Thursday, August 29, 2013

The Grand Piano Debacle



I’ve been trying to teach my niece Devon to play the piano. 

Even though I started taking piano lessons when I was 10 and continued until I left for college, I really don’t know a lot about teaching piano. 

Devon wants to be able to play a song without learning about quarter notes or timing. She gets frustrated and ends up telling me to play the song while she sings along instead. 

I remember that feeling. I have wanted to play the piano for as long as I can remember. 

One Christmas when I was five or six, I asked for a piano. I remember being bitterly disappointed at the toy piano that was sitting under the tree because I had wanted a REAL piano.


My parents finally bought me an honest-to-goodness piano a few years into taking lessons. That piano has made more moves than I have. 

It has traveled from Pittsburgh to New York to Florida. 

It has been pulled up a flight of stairs on a dolley when I moved into a second floor condo. 

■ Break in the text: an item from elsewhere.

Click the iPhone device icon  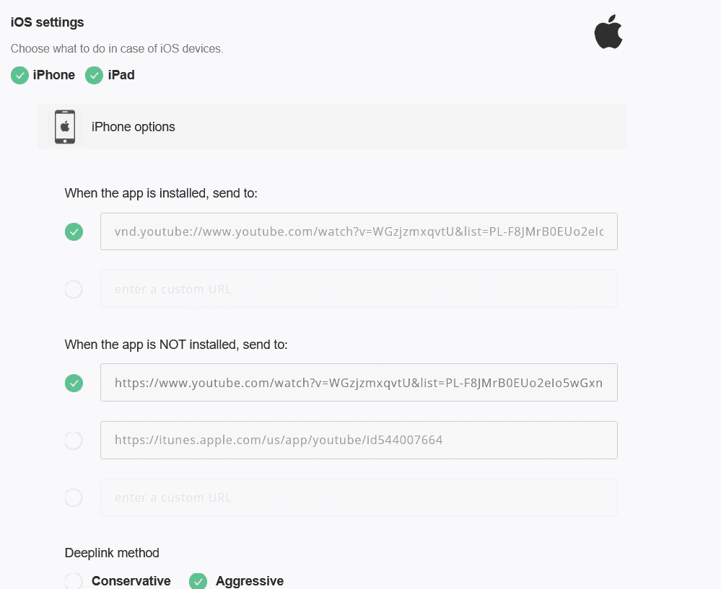point(65,127)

It was carried out and back down the condo stairs, babied by a team of movers who took it to my new house. 

It was moved to a storage unit where it sat for several months before being moved to my townhome. 

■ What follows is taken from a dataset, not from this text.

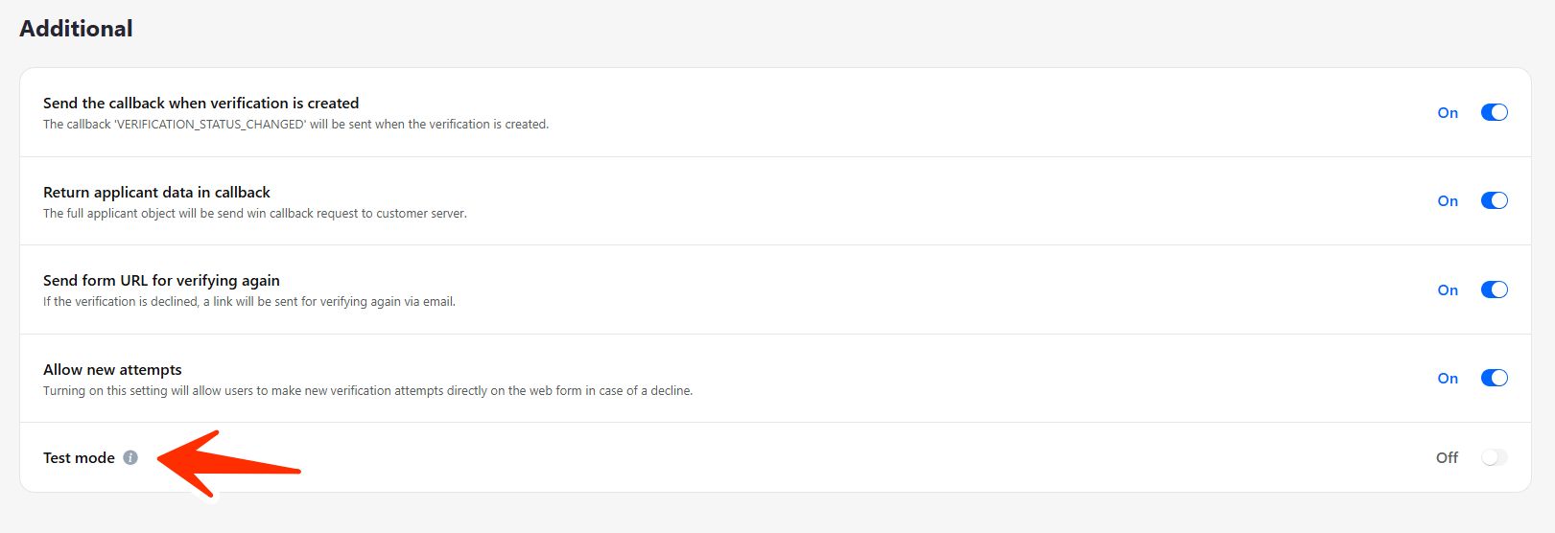Click the Return applicant data in callback title
This screenshot has width=1555, height=533.
[156, 193]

I have come to realize that I have a strange attachment to that piano.


A few years ago, a cousin of my brother-in-law’s wanted to give my sister a 1930s-era piano. 

She didn’t have room for it so she asked if I wanted it. It looked so pretty in photos that I started dreaming of how it would beautifully adorn the space in my house. 

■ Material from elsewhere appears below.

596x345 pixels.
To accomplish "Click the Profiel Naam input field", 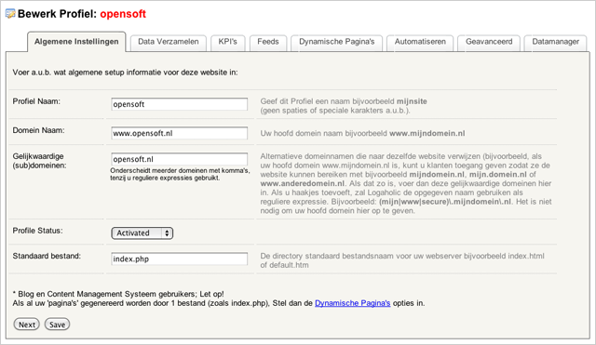I will [180, 104].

It was a butterfly baby grand piano, with twin lids that can be opened at angles. These pianos are smaller with just 73 keys instead of 88, to better fit in apartments and tighter spaces. 

I said I would love to have it and my brother-in-law’s cousin was generously paying $1,500 to ship it here from Atlanta.



But when I thought about getting rid of my piano, I felt strangely terrible. I cried as I pulled the music out of the bench to pack it up and I couldn’t sleep thinking of the piano being taken away. 

All the years I had played it in my childhood home kept flashing in my mind. 

So I asked my mother to keep my old piano at her house. 

She flatly refused saying she had no space for it. 

I asked my sister to consider taking my old piano for the kids to play. 

She reluctantly admitted that she has always disliked my piano. She actually said she hated my piano. She said it was ugly. 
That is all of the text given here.